Concept and Classification of MDS

MDS are characterized by clonal proliferation of hematopoietic stem cells, recurrent genetic abnormalities, myelodysplasia, ineffective hematopoiesis, peripheral blood cytopenias, and an increased risk of progression to acute myeloid leukemia (AML). The incidence of MDS is approximately 4-5 cases per 100,000 people per year, but this likely underestimates the true rate. More comprehensive methods suggest the overall incidence may be 10-13, and in adults aged ≥65 years it can reach 75-162 per 100.000 per year (Dotson and Lebowicz, 2022).

In 1982, the French-American-British (FAB) group introduced the term “myelodysplasia” to describe morphologic abnormalities of myeloid cell lines in preleukemic conditions, later termed MDS. In 2001, under the aegis of the WHO, the FAB classification was revised to combine morphologic and genetic data into a clinically practical system, with the most recent update published in 2022.

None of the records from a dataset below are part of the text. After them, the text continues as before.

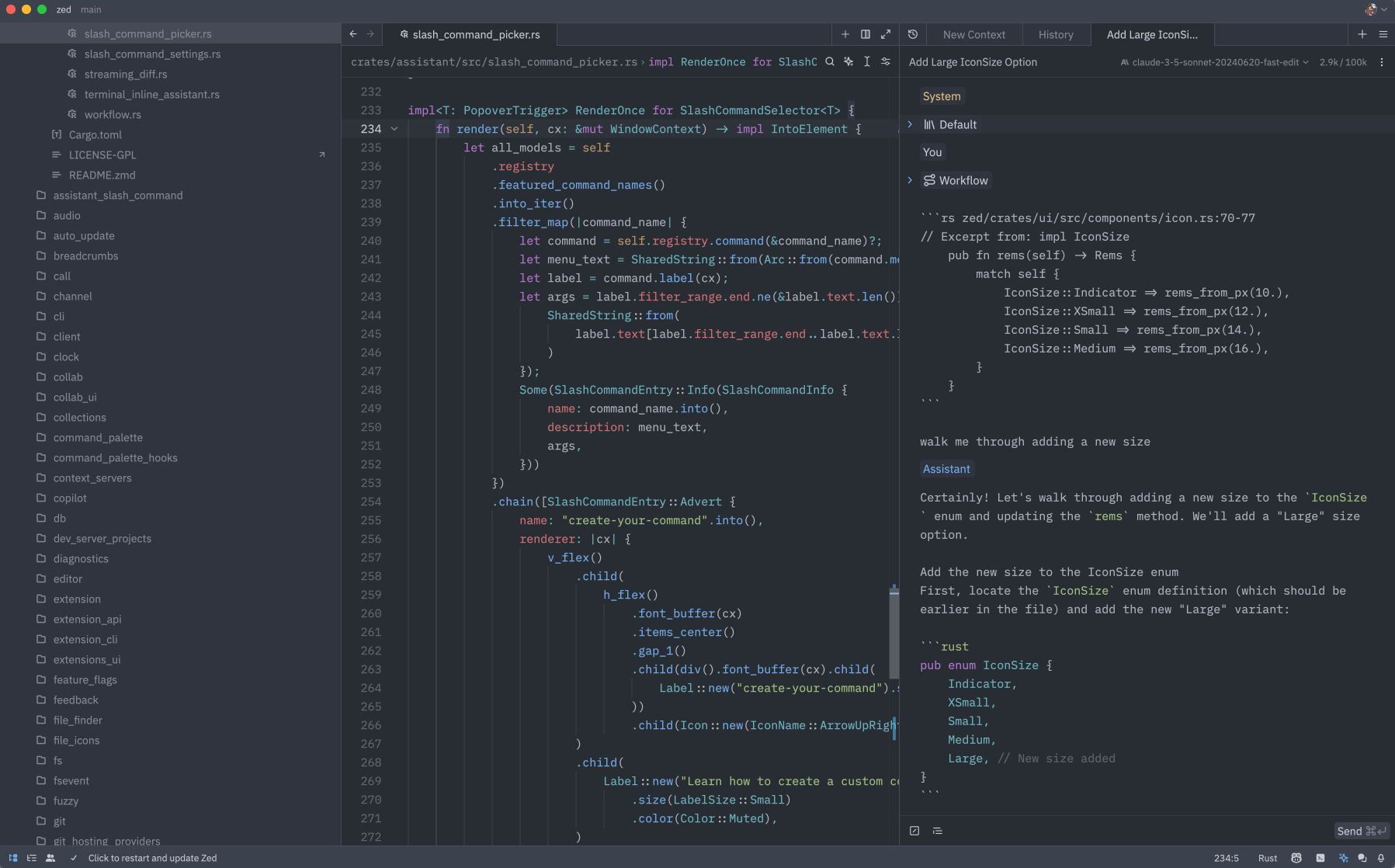Open inline assist sparkle in editor toolbar
The image size is (1395, 868).
(x=848, y=62)

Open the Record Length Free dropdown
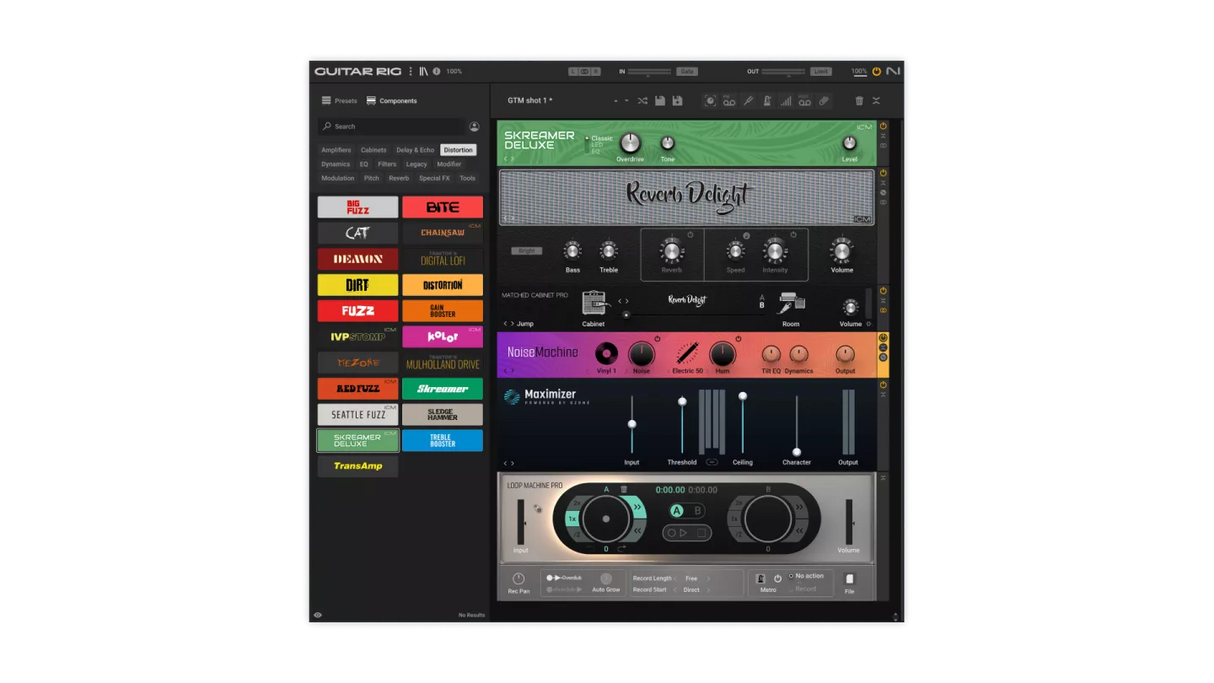[691, 578]
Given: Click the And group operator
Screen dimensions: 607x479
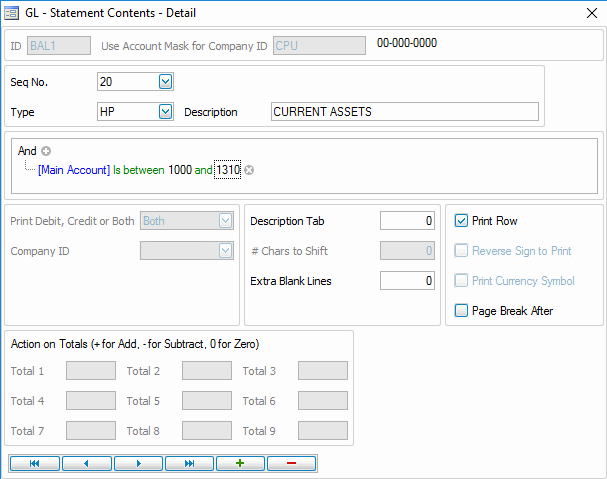Looking at the screenshot, I should tap(27, 151).
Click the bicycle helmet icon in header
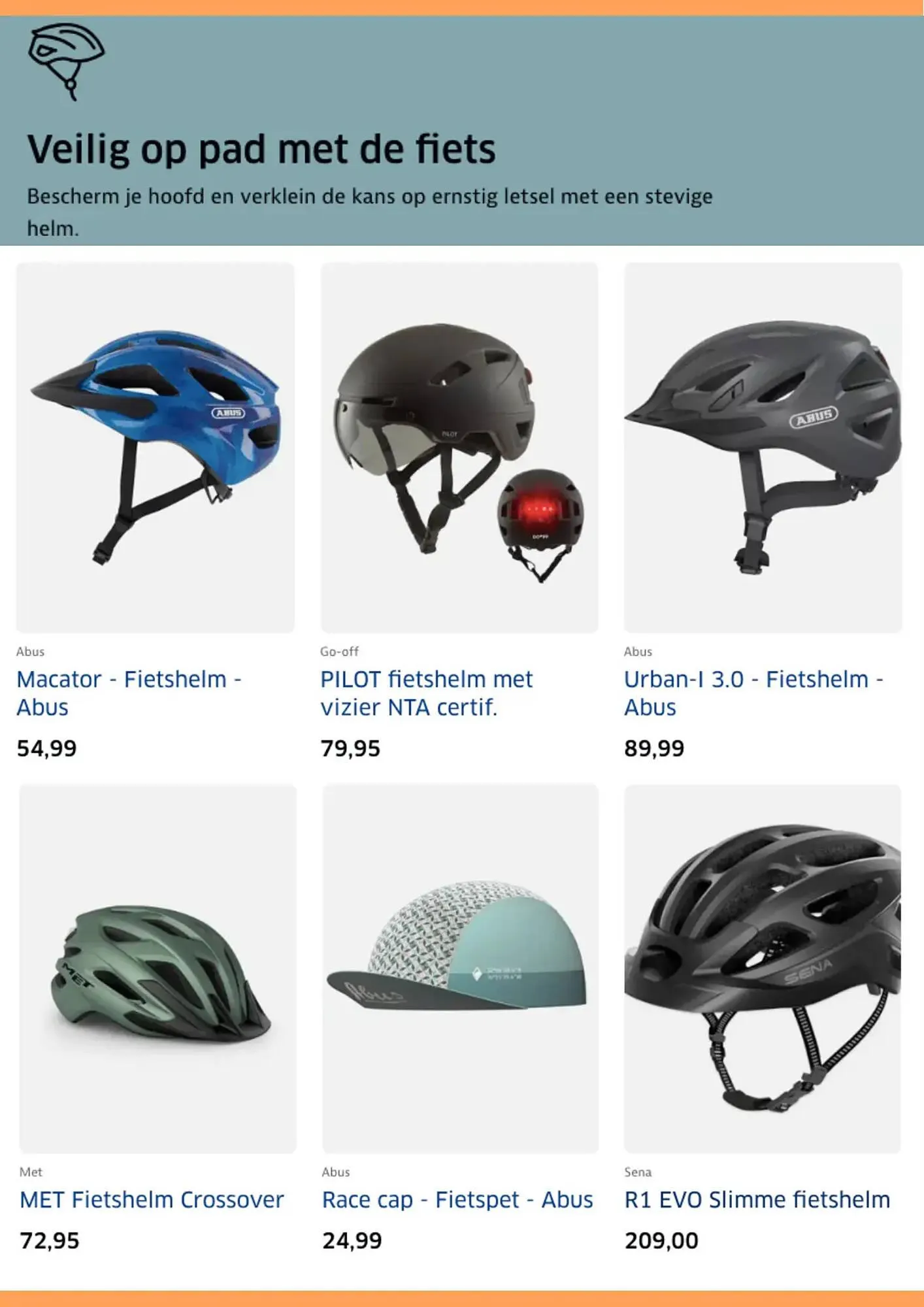This screenshot has height=1307, width=924. [x=66, y=61]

The classification introduces the term myelodysplastic neoplasms (abbreviated MDS) to replace myelodysplastic syndromes, emphasizing their neoplastic nature and harmonizing terminology with MPN. A threshold of ≥10% dysplasia is recommended for all lineages. MDS entities are now grouped into those with defining genetic abnormalities and those defined morphologically. This reorganization improves classification by prioritizing genetically defined disease types and shifting away from traditional risk-based grouping (based on blast percentage, ring sideroblasts, and the number of dysplastic lineages) toward more comprehensive risk stratification systems.

Myelodysplastic Neoplasms (MDS): From Ineffective Hematopoiesis to Sideroblastic Phenotype

Hypoplastic MDS (MDS-h) is listed as a distinct MDS type in this edition, characterized by a hypocellular marrow and immune-mediated pathogenesis involving cytotoxic CD8⁺ T-cell expansion with overproduction of IFN-γ and TNF-α. It shares clinical and biological overlap with aplastic anemia and PNH. Many patients respond to immunosuppressive therapies such as anti-thymocyte globulin, underscoring the importance of accurate diagnosis. Evaluation requires careful morphologic assessment alongside cytogenetic and molecular studies to distinguish MDS-h from other marrow failure states. Importantly, individuals with germline pathogenic variants in GATA2, DDX41, Fanconi anemia, or telomerase complex genes may have hypoplastic bone marrow and can evolve to MDS and/or AML but typically do not respond to immunosuppression.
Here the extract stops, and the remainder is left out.